***** Excerpt to read

Chipotle’s Lifestyle Bowls, for example, came about after the chain noticed that guests were creating their own diet-specific bowls, such as keto, paleo and Whole30, when ordering at the restaurant. The company wanted to make placing those orders easier for customers buying online, Chipotle senior director of external communication Erin Wolford told Restaurant Dive in an email.
In just a few days, the menu innovation generated 1.3 billion earned media impressions, CEO Brian Niccol told investors during the Q4 2018 earnings call.
To offer more customization, California Tortilla has started rolling out assembly-line style preparation alongside its traditional menu in a few new restaurants this quarter, where people can pick and choose their flavors.
"The idea is to have a good hybrid,” he said.
The downside to the build-your-own model is that customers may combine flavors that don’t really belong together, but the staff is knowledgeable on what flavors work together and let customers know that the end result might not taste good, but will leave it up to the customer to decide, Goldman said.
How brands are telling fresh stories
Healthier options are increasingly important to consumers and Chipotle has been a prime example of a national brand bringing nutrition to the spotlight, but being healthy wasn’t always a standard for quick service, Saleh said.
Fast food has long been thought of as unhealthy, but consumer demand, especially coming from millennials and aging baby boomers, has shifted toward healthier options, especially with the growth of healthy fast food chains, like drive-thru Salad and Go, and that has also meant using fresher ingredients.
Like California Tortilla, Chipotle doesn’t use freezers or microwaves and prepares its food daily, Wolford said.
“We are transparent with our ingredients and our preparation process,” she said. “Chipotle has always been known for deep customization and real ingredients so our customers understand that for us it isn’t a trend, it’s our mission.”
Chipotle recently stepped up its marketing initiatives to highlight its use of fresh ingredients after several food safety stumbles.
The fast casual chain’s For Real marketing campaign, which launched in September, showcased Chipotle’s ingredients and cooking techniques and provided significant awareness about the brand, Niccol said during a recent earning call. The restaurant also increased its marketing budget by 4.2% during the quarter, which funded both this campaign and its free delivery bowl campaign in December, Niccol said during the call.
“Chipotle has always been known for deep customization and real ingredients so our customers understand that for us it isn’t a trend, it’s our mission.”
Chipotle senior director of external communication
The company expects to invest in the low to mid 3% range toward marketing and ads during the current quarter — which will include the launch of its Beyond the Foil campaign — compared to the 1.8% it spent during the first quarter of 2018. The new campaign will be a lot like a documentary instead of traditional advertising, Niccol said on the call.
“It showcases our fresh ingredients, food preparation and celebrates the work of our talented team members do everyday in our restaurants to provide our guests a great dining experience,” he said on the call.
To distinguish itself from other restaurants that center their brands and marketing around fresh offerings, California Tortilla’s philosophy is called Flavor Rules, which is the company’s commitment to how it prepares its items to make sure they taste the best.
“We think that when you use fresh ingredients and prepare them at more frequent intervals, the flavors pop,” he said.
That means making sauces and guacamole every few hours to capture the best flavor.
“Flavor rules. That’s our goal. It adds a little edginess,” Goldman said. “We go out of our way to do things a little more. We’re passionate about flavor.”

**********
***** Listed entries

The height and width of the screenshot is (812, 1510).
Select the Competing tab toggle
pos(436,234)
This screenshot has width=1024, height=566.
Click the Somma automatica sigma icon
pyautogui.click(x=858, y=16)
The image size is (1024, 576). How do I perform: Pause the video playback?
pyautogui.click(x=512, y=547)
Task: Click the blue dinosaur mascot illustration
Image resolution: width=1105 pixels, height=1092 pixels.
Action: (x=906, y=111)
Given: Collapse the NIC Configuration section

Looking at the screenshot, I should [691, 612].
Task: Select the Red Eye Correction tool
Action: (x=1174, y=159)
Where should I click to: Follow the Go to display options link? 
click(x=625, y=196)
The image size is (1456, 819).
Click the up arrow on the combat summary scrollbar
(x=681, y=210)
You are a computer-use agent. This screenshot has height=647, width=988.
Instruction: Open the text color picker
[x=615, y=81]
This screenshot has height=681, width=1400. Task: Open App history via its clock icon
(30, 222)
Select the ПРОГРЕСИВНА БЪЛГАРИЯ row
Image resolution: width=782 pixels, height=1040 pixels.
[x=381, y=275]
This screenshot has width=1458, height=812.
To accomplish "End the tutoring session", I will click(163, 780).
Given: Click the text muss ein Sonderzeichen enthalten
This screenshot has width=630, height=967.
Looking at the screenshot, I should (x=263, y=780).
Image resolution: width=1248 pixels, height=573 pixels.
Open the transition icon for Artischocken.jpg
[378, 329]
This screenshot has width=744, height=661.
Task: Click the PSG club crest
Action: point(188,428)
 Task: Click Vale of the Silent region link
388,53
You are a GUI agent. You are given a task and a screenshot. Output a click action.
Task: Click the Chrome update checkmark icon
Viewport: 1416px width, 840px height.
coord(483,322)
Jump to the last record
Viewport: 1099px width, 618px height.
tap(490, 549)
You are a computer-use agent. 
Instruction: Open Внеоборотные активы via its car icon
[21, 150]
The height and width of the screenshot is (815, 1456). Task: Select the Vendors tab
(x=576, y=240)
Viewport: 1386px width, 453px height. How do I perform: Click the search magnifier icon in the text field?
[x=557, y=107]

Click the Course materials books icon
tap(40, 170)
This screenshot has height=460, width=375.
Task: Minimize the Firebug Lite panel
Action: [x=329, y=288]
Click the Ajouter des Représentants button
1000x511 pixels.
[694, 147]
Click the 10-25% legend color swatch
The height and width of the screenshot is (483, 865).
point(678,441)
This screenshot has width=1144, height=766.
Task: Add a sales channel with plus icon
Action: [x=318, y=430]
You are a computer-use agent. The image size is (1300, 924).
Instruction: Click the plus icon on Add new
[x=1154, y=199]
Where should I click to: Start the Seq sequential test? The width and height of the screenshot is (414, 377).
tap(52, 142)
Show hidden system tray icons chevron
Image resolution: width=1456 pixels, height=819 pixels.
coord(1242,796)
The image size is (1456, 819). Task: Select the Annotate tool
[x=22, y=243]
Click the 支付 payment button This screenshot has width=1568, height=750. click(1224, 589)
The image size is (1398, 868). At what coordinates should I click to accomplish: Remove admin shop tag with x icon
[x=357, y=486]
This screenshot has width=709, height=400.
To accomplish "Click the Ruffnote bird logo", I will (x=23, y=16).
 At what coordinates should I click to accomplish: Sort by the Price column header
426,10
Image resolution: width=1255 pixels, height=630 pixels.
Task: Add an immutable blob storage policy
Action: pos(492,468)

**********

The tasks
A. Please edit the records starting with the line with "Task: Click Vale of the Silent region link" and going on through the line with "[x=557, y=107]", changing "magnifier" to "magnifying glass" and leaving everything else unchanged. Return only those lines.
B. Continue the article on Chipotle and California Tortilla from its final sentence.

Answer set
A.
 Task: Click Vale of the Silent region link
388,53
You are a GUI agent. You are given a task and a screenshot. Output a click action.
Task: Click the Chrome update checkmark icon
Viewport: 1416px width, 840px height.
coord(483,322)
Jump to the last record
Viewport: 1099px width, 618px height.
tap(490, 549)
You are a computer-use agent. 
Instruction: Open Внеоборотные активы via its car icon
[21, 150]
The height and width of the screenshot is (815, 1456). Task: Select the Vendors tab
(x=576, y=240)
Viewport: 1386px width, 453px height. How do I perform: Click the search magnifying glass icon in the text field?
[x=557, y=107]

B.
As part of its marketing the use of fresh ingredients, it set up exhibition kitchens in some of its locations so that customers could see how the food is prepared. Even though the food was made exactly the same way as its regular kitchens, customers felt it tasted better, he said.
Many customers didn’t know California Tortilla used fresh ingredients, and making the connection seemed to have an impact, Goldman said.
“You can say fresh, but when people see it, they tend to believe it more,” he said.
Fighting food safety issues
While more fresh ingredients garners consumer interest, it also yields additional food safety risks — some of which may be unavoidable.
“I don’t think there is any way to eliminate food safety risk unless you cook all the food,” Saleh said.
Many restaurants do have processes where they test a sample of produce to see if it is contaminated and will throw out the batch and start over if it is, Saleh said.
Last year’s romaine contamination events proved that restaurants need a backup plan if the entire supply chain of a fresh ingredient is cut off. At the same time, restaurants also need to have a plan in place to make sure that the produce and food they receive is fresh and safe.
“I don’t think there is any way to eliminate food safety risk unless you cook all the food."
BTIG managing director and restaurant analyst
Chipotle learned this the hard way after having a handful of romaine contamination incidents in 2017 and 2018. Following the 2017 incidents, the company’s sales slid. It also hired Brian Niccol last February to help revamp its image. Under Niccol’s leadership, the company responded quickly to another event that occured in 2018 and implemented a Chipotle Field Leadership team to retain employees on food safety. It also built out a supply chain team to help improve food safety issues.
Chipotle has also adopted quarterly food safety training, where crew members are training on how to keep food safe, CEO Brian Niccol said during an investor call.
Increased marketing spend, a clearer strategy for food safety issues and better brand awareness paid off. Chipotle increased revenue 8.7% to $4.9 billion in 2018 and grew comparable sales by 4% during 2018.
Given its lack of freezers, California Tortilla works closely with its food vendors to make sure it has the freshest products possible and that it has an appropriate amount of shelf life left on products when it is received, Goldman said.
California Tortilla also has a “just-in-time program” set up with its chicken provider, meaning the vendor waits until all the stores in the chain have made their chicken orders for the following day, Goldman said. Once received, they work during the night to prepare the chicken to the specifications and send it out on morning trucks, Goldman said. The cases of chicken are stamped with production dates so staff know how long they have to use the chicken, he said.
Managers and operators are also trained on how much to properly order and become certified safe food handlers through the ServSafe program, Goldman said. The program is a food and beverage safety training and certificate program from the National Restaurant Association.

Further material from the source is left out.